CD2収録の『6つの歌曲』(マルケヴィッチ指揮 1962年録音)と、『ボリス・ゴドゥノフ』〜ハイライト5曲(カラヤン指揮 1970年録音)が、とびっきり素晴らしい演奏でした。
『6つの歌曲』では、ガリーナ・ヴィシネフスカヤ(ソプラノ)の力強く、凛として張りのある声が、とても素敵でした。第6曲「ドニエプル川にて」が、殊によかった。さらに、当CDのトリを飾るオペラ『ボリス・ゴドゥノフ』からの5曲がすごく良く、全く聴き惚れてしまいましたよ。
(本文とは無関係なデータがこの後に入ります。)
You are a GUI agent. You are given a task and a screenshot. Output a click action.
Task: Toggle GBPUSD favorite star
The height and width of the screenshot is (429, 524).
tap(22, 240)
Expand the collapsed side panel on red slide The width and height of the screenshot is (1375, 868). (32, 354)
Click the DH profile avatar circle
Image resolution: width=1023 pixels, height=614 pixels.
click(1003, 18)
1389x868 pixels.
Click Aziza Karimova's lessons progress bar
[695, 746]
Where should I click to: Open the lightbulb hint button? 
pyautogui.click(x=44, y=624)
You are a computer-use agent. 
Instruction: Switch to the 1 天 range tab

ニコライ・ギャウロフの太くてやわらかなバスの声もよかったんだけど、それ以上に、合唱とオケの演奏にやられましたね。カラヤンが振ったオペラの録音のなかでも、これはトップクラスの名演ではないでしょうか。聴きながら、ワクワクしてきました。
『展覧会の絵』では、ピアノ版のリヒテルの演奏(1958年2月、ソフィアでのライヴ)が実に面白く、印象に残るものでした。ミスタッチをあちこちでしているのと録音が冴えないのとで、途中までは「これ、今まで聴いたリヒテルのなかでも最悪だ」と思ったですね。ところが、終盤の2曲「鶏の足の上に立つ小屋」〜「キエフの大きな門」で、俄然、本領を発揮します。野球で言えば、8回裏、9回裏の猛反撃、といった感じかな。でも、このピアノ版を最初に聴くなら、ホロヴィッツ盤を始め、もっと適当な演奏がいくらもあるでしょう。
管弦楽版のジュリーニ指揮シカゴ響の演奏(1976年録音)は、さすがに充実して安定感のあるもの。聴きごたえがありました。ただし、この曲のマイ・ベストは、チェリビダッケ指揮ミュンヘン・フィルの超・ゆったりとした演奏。
『死の歌と踊り』では、ファスベンダー(メゾ・ソプラノ)が歌っています。演奏はともかく、これは曲が全く面白くなかった。マゼール指揮の『はげ山の一夜』(1959年録音)は、つんのめるような演奏で、ぱっとしませんでした。